7.1.4. La répétition du souvenir de l’événement

Certains souvenirs, au travers des récits que l’on en fait ou encore en y repensant souvent font l’objet de fréquentes réactivations. Celles-ci renforcent les liens entre les composantes de ces souvenirs (les personnes, les objets, les actions, les sentiments), les stabilisent (M. K. Johnson & Chalfonte, 1994). En étant intégrés à des connaissances conceptuelles sur soi attachées aux buts à long terme et aux images de soi à long terme (Conway, 2001, 2005), ces souvenirs réactivés sont gardés plus longtemps en mémoire. Certains souvenirs sont par ailleurs plus souvent sujet à des réactivations que d’autres. Les événements émotionnels font l’objet de plus fréquentes réactivations que les souvenirs neutres (G . H. Bower & Sivers, 1998), ils sont ainsi mieux préservés en mémoire. Toutefois, la répétition du souvenir n’implique pas forcément une préservation exacte et complète de son contenu (Brédart & Van der Linden, 2004). Lors des différentes réactivations, certaines caractéristiques de l’événement peuvent être plus ou moins mises en valeur. Par exemple si nous racontons un événement qui nous est arrivé (ou que nous y repensons) nous pouvons plutôt focaliser notre discours (notre pensée) sur les éléments perceptifs liés à l’événement (la température, les bruits, la lumière), nous pouvons également ne présenter que les sentiments et les pensées que nous avons ressentis (la peur ressentie, les questions qui se posaient).

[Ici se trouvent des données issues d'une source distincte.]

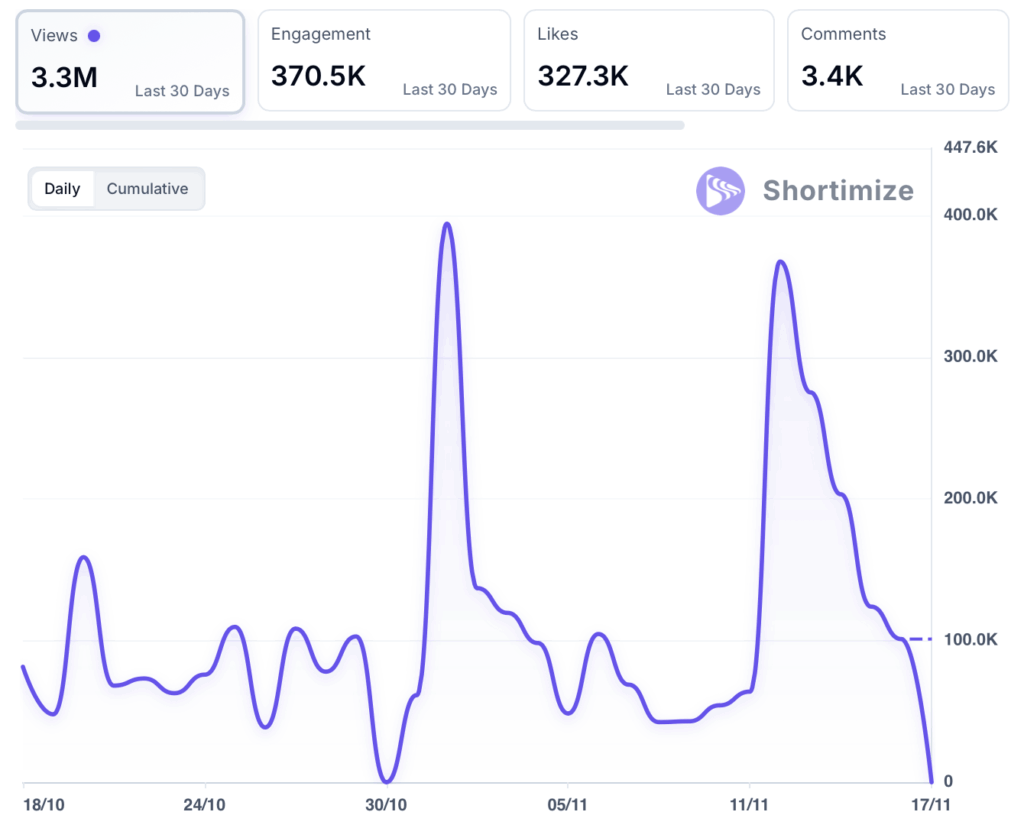The width and height of the screenshot is (1024, 828).
Task: Click the 3.3M views total
Action: click(64, 78)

La réactivation ne sera donc faite que sur certains éléments et par conséquent favorisera leur maintien en mémoire au détriment des autres. Suengas et Johnson (1988) ont montré l’impact de cette sélection sur les éléments rappelés ensuite. Après avoir fait vivre les mêmes événements à un groupe de participants, il a été demandé à un groupe de réactiver les pensées et les émotions liées à ces événements alors qu’on demandait à un autre groupe de se centrer sur les éléments sensoriels et contextuels de ces situations. L’analyse des souvenirs rappelés par l’ensemble des participants révèle que le groupe ayant réactivé les pensées et les émotions rappelle des souvenirs moins détaillés que l’autre groupe.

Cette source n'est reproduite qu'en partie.